Reproduce all of the material below word for word, line by line, omitting the pictures from your copy.

Saved entries:
· · · · ·

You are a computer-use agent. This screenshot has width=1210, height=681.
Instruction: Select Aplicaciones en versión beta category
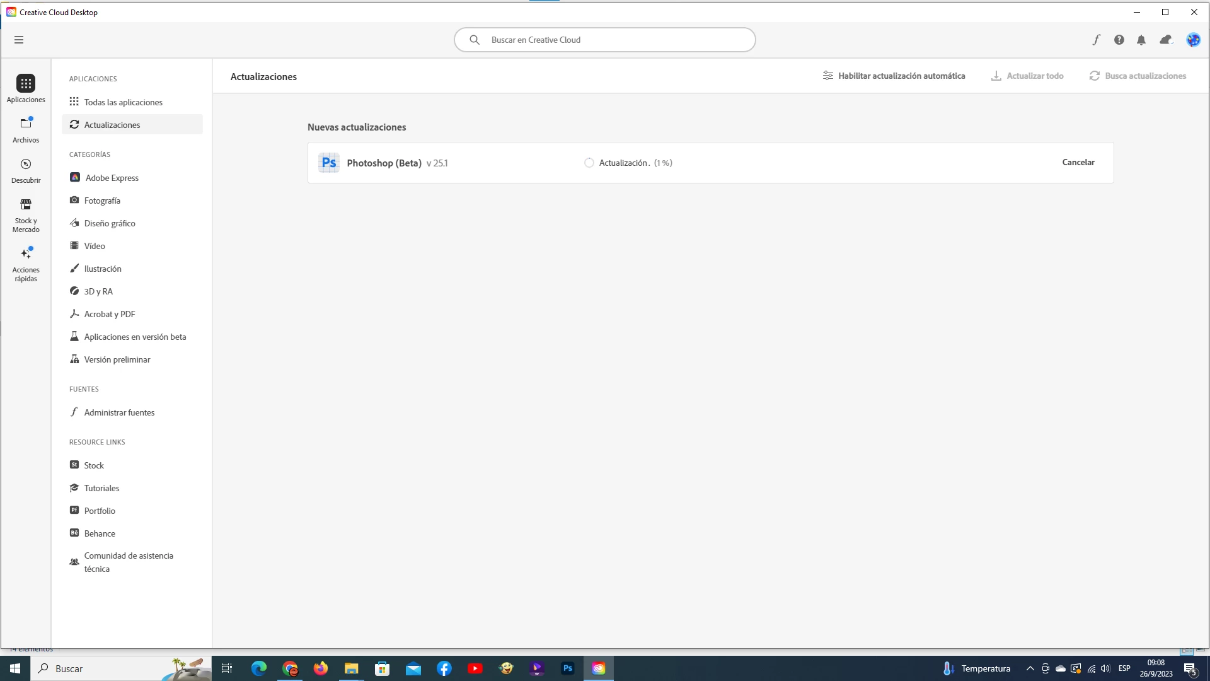135,337
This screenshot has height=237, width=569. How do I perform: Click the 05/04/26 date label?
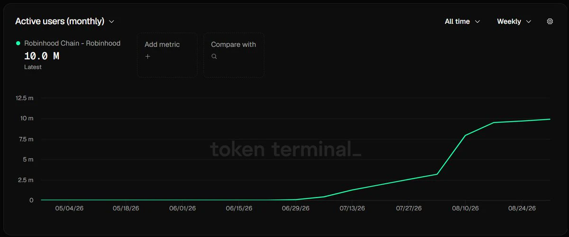(69, 209)

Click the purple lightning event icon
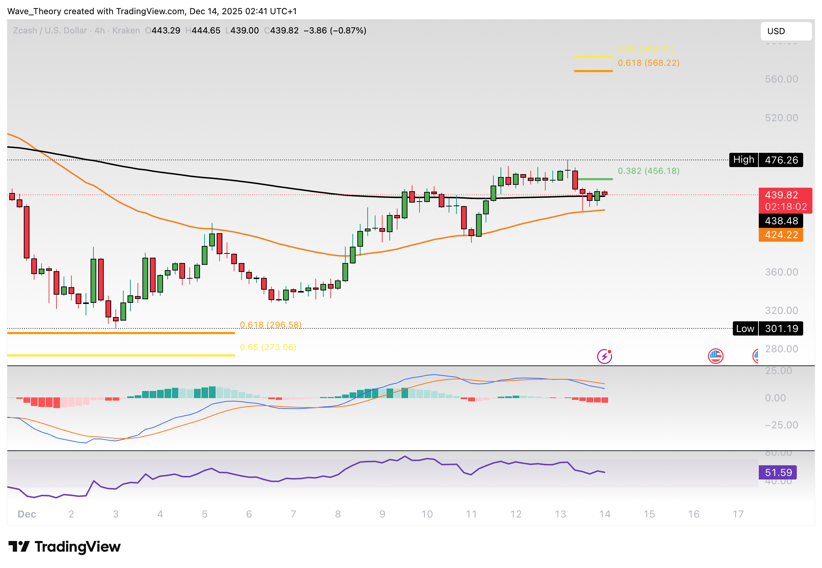pyautogui.click(x=604, y=356)
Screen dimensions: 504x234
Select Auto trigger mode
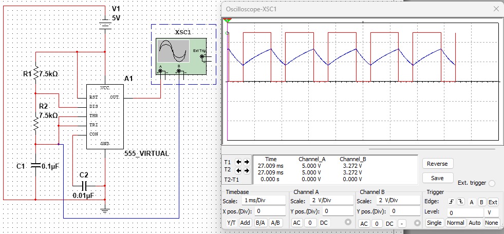coord(475,223)
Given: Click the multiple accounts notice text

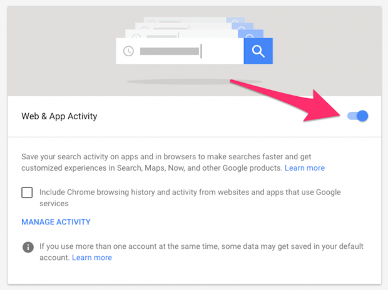Looking at the screenshot, I should tap(201, 252).
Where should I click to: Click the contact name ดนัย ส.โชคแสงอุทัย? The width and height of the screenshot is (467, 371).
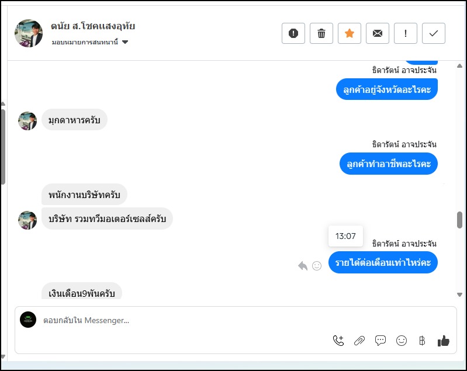[94, 26]
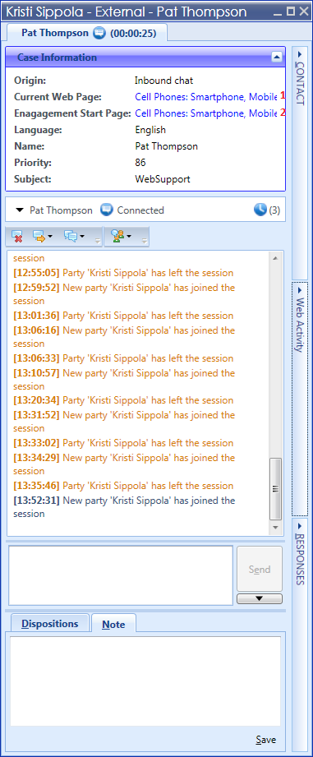Click the chat conference bubbles icon

[x=71, y=236]
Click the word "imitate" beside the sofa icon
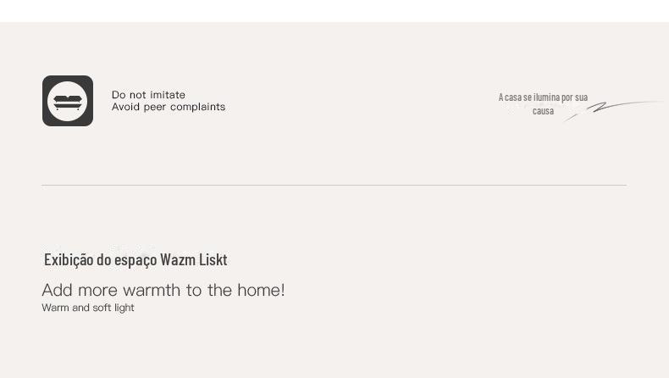Image resolution: width=669 pixels, height=378 pixels. click(168, 95)
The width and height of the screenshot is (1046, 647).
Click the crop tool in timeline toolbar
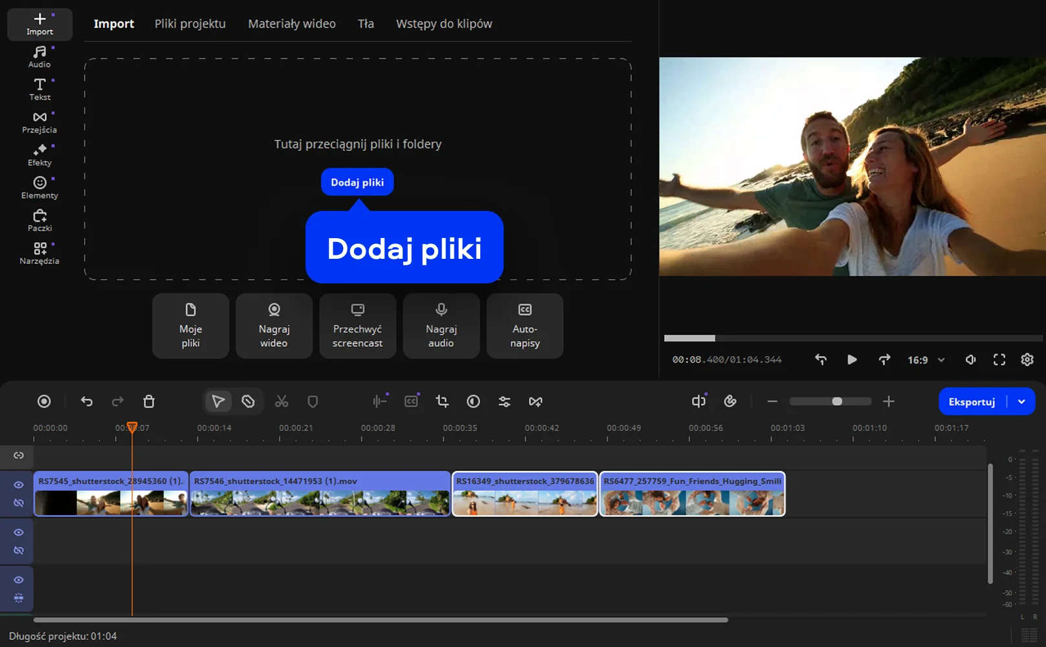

· · · · ·

- Answer
You are a computer-use agent. This screenshot has width=1210, height=681.
Instruction: Select Aplicaciones en versión beta category
135,337
This screenshot has height=237, width=569. How do I perform: Click the 05/04/26 date label?
(69, 209)

Click the purple lightning event icon
pyautogui.click(x=604, y=356)
Screen dimensions: 504x234
Select Auto trigger mode
coord(475,223)
Given: Click the multiple accounts notice text

Looking at the screenshot, I should tap(201, 252).
Where should I click to: Click the contact name ดนัย ส.โชคแสงอุทัย? The width and height of the screenshot is (467, 371).
[94, 26]
Click the chat conference bubbles icon

[x=71, y=236]
Click the word "imitate" beside the sofa icon
Image resolution: width=669 pixels, height=378 pixels. click(168, 95)
The width and height of the screenshot is (1046, 647).
Click the crop tool in timeline toolbar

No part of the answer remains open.